### Instructions for the task
Give the lines of the items below as a numbered list, starting with the line that contains "Click the orange warning triangle" and going on through the line that contains "I will pos(385,352).". Omit blank lines.

### Material to process
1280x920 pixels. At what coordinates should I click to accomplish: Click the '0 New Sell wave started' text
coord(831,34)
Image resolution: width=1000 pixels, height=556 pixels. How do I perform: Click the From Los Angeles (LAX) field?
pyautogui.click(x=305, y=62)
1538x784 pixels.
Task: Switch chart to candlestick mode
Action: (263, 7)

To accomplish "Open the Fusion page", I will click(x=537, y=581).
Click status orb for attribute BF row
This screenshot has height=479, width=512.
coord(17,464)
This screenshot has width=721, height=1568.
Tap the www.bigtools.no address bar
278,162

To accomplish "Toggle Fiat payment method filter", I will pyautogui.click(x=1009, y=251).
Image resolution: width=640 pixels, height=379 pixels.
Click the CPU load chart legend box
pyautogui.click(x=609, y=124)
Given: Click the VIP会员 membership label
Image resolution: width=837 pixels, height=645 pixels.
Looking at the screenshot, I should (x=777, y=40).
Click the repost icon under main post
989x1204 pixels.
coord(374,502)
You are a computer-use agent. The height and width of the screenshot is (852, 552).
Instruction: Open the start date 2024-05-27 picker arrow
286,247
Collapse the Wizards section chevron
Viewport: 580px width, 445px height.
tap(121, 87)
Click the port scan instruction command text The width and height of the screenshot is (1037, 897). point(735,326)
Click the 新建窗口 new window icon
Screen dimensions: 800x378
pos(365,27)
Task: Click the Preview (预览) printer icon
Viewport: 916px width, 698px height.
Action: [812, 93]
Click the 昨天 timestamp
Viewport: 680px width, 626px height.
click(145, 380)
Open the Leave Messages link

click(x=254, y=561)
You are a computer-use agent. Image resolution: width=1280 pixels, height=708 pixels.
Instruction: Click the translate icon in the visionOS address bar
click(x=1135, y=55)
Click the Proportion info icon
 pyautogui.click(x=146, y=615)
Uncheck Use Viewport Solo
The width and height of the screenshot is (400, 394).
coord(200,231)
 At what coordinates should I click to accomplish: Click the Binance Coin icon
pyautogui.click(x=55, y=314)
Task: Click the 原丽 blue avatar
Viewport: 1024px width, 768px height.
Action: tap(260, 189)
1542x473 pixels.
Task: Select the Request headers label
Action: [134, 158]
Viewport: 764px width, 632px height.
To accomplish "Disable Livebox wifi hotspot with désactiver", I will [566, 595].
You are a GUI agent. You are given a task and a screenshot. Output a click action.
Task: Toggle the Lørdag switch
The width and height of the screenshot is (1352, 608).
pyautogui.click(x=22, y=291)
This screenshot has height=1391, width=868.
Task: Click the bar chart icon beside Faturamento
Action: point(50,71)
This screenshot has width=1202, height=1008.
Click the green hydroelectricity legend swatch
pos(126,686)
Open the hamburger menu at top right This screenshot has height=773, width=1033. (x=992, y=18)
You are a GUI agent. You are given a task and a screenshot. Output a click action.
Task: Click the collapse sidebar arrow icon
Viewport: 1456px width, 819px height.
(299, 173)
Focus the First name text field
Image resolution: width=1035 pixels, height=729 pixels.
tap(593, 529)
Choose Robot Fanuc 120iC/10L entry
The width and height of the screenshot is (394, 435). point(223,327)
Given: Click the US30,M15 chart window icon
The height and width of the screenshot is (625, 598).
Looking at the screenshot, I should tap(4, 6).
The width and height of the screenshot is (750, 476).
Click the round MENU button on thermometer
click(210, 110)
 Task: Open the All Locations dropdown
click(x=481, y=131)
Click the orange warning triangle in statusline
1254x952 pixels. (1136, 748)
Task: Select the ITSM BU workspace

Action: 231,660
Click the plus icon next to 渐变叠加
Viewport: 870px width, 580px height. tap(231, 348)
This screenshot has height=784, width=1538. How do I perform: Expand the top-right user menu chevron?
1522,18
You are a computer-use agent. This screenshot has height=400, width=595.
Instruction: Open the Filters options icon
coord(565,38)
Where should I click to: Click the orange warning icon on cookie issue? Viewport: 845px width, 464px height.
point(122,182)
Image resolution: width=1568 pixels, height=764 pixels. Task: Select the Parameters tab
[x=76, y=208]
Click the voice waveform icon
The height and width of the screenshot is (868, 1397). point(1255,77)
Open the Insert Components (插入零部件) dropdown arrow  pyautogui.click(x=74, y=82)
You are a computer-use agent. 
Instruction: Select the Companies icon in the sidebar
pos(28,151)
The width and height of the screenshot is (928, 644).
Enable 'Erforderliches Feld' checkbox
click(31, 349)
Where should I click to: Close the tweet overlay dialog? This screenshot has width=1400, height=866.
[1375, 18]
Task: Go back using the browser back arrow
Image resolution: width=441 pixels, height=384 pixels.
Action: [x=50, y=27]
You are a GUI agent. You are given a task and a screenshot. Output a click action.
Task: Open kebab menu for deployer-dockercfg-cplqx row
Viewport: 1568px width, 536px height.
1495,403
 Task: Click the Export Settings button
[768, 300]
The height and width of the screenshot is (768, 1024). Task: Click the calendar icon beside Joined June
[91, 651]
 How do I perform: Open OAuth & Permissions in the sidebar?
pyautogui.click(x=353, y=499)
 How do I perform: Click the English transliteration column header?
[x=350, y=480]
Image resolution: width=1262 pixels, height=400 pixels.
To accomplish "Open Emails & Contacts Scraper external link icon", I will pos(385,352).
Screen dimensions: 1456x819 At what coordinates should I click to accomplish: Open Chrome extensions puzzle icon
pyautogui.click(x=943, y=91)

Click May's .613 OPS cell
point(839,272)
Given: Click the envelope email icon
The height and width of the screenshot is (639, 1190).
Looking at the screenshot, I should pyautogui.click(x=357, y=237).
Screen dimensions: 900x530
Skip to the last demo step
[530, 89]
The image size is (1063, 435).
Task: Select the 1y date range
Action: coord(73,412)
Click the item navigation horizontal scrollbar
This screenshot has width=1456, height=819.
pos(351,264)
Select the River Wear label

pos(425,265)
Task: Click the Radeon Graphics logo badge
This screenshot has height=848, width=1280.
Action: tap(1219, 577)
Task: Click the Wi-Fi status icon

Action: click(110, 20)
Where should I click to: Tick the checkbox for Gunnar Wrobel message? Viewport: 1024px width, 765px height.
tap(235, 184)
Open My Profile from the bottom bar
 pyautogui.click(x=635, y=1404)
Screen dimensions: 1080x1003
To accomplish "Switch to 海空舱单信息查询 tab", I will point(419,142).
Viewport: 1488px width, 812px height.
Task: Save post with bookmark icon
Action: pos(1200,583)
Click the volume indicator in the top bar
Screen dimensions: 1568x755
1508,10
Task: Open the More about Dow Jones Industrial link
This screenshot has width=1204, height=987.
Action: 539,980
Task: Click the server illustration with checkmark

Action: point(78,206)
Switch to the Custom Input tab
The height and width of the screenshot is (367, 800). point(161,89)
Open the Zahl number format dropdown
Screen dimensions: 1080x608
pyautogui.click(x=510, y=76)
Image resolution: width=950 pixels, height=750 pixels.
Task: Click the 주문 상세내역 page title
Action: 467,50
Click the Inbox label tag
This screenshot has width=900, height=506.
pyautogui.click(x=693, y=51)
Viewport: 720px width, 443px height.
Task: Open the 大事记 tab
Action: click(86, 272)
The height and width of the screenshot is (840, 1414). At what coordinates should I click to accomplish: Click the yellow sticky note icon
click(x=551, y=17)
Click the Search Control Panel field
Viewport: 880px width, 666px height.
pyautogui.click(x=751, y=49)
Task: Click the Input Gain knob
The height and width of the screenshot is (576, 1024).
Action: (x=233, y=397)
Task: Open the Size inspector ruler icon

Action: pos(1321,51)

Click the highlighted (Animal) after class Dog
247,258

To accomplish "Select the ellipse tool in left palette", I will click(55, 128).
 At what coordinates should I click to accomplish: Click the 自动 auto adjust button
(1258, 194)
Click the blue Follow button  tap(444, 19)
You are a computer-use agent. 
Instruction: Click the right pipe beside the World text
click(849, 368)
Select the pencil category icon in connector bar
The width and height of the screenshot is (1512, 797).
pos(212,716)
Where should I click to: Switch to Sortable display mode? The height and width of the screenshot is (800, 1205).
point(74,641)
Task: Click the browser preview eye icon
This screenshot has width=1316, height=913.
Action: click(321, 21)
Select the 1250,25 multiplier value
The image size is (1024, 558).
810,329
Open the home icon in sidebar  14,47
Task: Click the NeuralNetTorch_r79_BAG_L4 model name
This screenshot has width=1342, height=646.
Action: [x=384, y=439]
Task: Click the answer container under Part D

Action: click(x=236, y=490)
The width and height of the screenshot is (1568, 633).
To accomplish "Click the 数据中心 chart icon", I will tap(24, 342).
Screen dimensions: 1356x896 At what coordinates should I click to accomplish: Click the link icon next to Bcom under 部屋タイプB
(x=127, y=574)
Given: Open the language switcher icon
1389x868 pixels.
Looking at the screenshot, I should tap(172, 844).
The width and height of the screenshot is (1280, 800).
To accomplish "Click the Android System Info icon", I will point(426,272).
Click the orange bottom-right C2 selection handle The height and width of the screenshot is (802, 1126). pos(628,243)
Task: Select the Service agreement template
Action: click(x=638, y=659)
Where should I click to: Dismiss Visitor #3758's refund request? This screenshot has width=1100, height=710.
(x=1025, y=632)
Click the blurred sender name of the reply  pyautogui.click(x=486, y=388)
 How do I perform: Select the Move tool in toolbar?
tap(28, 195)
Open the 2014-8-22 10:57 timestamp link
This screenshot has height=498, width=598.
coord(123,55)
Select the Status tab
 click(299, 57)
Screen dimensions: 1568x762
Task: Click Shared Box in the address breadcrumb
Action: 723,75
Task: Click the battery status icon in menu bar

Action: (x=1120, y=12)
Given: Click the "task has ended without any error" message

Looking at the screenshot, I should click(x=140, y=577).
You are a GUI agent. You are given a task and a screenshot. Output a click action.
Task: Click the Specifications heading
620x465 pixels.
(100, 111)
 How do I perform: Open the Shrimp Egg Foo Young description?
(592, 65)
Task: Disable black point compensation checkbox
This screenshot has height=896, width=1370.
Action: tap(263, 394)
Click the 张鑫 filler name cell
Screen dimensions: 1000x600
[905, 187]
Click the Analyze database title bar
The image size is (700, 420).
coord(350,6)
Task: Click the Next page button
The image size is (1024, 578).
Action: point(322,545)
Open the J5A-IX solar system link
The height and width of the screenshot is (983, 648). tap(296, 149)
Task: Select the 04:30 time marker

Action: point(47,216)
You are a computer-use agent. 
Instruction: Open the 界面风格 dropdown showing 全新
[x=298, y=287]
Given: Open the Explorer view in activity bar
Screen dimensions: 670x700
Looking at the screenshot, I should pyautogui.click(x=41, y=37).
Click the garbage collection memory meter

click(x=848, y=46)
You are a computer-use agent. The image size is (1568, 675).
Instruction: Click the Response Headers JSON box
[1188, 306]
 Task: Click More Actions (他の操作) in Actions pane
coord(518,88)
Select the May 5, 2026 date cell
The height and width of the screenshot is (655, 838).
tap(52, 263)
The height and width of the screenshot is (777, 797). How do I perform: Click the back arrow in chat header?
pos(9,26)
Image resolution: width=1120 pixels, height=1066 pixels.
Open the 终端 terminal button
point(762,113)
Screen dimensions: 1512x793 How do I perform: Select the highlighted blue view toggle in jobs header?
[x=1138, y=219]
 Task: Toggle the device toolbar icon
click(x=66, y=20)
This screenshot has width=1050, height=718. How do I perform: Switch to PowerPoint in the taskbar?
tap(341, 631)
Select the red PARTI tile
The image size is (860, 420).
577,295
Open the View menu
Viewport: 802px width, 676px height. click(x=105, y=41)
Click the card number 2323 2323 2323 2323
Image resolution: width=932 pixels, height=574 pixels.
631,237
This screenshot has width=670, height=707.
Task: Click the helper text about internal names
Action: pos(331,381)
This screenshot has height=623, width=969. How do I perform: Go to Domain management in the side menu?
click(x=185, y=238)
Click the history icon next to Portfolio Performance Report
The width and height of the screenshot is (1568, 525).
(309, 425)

### Full answer
1. Click the orange warning triangle in statusline
2. 1254x952 pixels. (1136, 748)
3. Task: Select the ITSM BU workspace
4. Action: 231,660
5. Click the plus icon next to 渐变叠加
6. Viewport: 870px width, 580px height. tap(231, 348)
7. This screenshot has height=784, width=1538. How do I perform: Expand the top-right user menu chevron?
8. 1522,18
9. You are a computer-use agent. This screenshot has height=400, width=595.
10. Instruction: Open the Filters options icon
11. coord(565,38)
12. Where should I click to: Click the orange warning icon on cookie issue? Viewport: 845px width, 464px height.
13. point(122,182)
14. Image resolution: width=1568 pixels, height=764 pixels. Task: Select the Parameters tab
15. [x=76, y=208]
16. Click the voice waveform icon
17. The height and width of the screenshot is (868, 1397). point(1255,77)
18. Open the Insert Components (插入零部件) dropdown arrow  pyautogui.click(x=74, y=82)
19. You are a computer-use agent. 
20. Instruction: Select the Companies icon in the sidebar
21. pos(28,151)
22. The width and height of the screenshot is (928, 644).
23. Enable 'Erforderliches Feld' checkbox
24. click(31, 349)
25. Where should I click to: Close the tweet overlay dialog? This screenshot has width=1400, height=866.
26. [1375, 18]
27. Task: Go back using the browser back arrow
28. Image resolution: width=441 pixels, height=384 pixels.
29. Action: [x=50, y=27]
30. You are a GUI agent. You are given a task and a screenshot. Output a click action.
31. Task: Open kebab menu for deployer-dockercfg-cplqx row
32. Viewport: 1568px width, 536px height.
33. 1495,403
34.  Task: Click the Export Settings button
35. [768, 300]
36. The height and width of the screenshot is (768, 1024). Task: Click the calendar icon beside Joined June
37. [91, 651]
38.  How do I perform: Open OAuth & Permissions in the sidebar?
39. pyautogui.click(x=353, y=499)
40.  How do I perform: Click the English transliteration column header?
41. [x=350, y=480]
42. Image resolution: width=1262 pixels, height=400 pixels.
43. To accomplish "Open Emails & Contacts Scraper external link icon", I will pos(385,352).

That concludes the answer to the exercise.